A deputada Paula Santas lembrou, por exemplo, que mais de 1,7 milhões de utentes não têm médico de família, sendo registada ainda a carência de, pelo menos, mais cinco mil enfermeiros nos cuidados de Saúde primários. A restrição na contratação de profissionais obrigou, por seu lado, em muitas unidades de Saúde, ao recurso à subcontratação de médicos, enfermeiros ou assistentes técnicos (com relações laborais muito precárias e instáveis), com custos muito superiores para o Estado. Verberada pela bancada comunista foi também a redução de horas médicas e de enfermagem subcontratadas, o que levou já ao despedimento de 46 enfermeiros em centros de Saúde do distrito de Lisboa, estando em marcha o despedimento de cerca de 50 no Hospital Garcia de Orta, enquanto em Ourém foram reduzidas em 60 por cento as horas contratadas, percentagem que para o ano será de 100%.

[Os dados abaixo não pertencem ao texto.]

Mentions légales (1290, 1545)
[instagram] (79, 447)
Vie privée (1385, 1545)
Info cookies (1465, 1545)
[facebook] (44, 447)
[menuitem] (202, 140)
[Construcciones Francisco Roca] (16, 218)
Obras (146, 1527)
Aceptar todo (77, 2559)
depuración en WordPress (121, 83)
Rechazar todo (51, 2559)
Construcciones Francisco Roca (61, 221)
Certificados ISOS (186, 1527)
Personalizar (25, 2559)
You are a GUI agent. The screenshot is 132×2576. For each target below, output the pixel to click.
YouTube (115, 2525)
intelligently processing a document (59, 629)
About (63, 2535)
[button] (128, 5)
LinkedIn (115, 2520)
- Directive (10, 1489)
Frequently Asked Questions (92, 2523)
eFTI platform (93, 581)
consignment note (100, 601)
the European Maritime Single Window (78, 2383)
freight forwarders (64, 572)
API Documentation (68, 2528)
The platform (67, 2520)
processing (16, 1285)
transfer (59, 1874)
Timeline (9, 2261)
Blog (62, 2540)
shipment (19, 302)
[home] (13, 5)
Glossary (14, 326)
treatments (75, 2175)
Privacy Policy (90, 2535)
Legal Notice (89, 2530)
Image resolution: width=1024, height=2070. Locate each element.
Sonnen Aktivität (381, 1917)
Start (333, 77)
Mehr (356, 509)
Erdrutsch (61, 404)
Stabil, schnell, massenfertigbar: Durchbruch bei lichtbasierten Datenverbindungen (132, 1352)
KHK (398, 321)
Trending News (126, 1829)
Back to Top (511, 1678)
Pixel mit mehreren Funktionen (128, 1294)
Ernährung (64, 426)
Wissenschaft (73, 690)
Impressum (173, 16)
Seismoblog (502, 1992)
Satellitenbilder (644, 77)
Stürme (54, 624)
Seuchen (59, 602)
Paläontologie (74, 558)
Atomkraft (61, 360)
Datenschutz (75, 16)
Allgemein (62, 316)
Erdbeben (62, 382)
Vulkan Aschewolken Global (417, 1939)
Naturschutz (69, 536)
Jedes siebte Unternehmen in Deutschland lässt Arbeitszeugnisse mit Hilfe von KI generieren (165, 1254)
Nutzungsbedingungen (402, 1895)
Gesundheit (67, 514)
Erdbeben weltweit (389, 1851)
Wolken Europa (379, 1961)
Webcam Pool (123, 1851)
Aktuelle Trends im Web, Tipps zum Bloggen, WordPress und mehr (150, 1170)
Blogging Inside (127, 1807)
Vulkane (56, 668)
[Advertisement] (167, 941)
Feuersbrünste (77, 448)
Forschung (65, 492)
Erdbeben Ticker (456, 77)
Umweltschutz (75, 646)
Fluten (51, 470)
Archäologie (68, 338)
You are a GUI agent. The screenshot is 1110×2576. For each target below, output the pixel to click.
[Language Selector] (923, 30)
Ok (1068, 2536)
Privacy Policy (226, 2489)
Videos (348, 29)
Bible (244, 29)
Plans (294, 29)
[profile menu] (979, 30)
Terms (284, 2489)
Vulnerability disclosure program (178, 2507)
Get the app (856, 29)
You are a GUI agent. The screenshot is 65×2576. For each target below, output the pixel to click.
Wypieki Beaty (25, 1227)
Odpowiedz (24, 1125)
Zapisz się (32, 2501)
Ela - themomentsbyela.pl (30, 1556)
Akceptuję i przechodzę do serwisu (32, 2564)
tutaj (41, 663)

Elucidativos do actual quadro na Saúde são, noutro plano, os encerramentos programados ou em curso, como o SAP de Sesimbra (encerrado desde 1 de Outubro último) ou o SAP de Amora que reduziu o horário de funcionamento, não deixando às populações outra alternativa que não seja a caótica urgência do Hospital Garcia de Orta. Em Ourém, o Centro de Saúde deixou de funcionar 24 horas e anuncia-se nova redução de horário, restando apenas as urgências em Tomar, a 27 km. Citado foi também o Centro de Saúde de Arcozelo, em Vila Nova de Gaia, que reduziu o horário de funcionamento, enquanto que nos concelhos do Vimioso, Miranda do Douro, Alfândega da Fé e Freixo de Espada à Cinta encerraram os serviços de radiologia.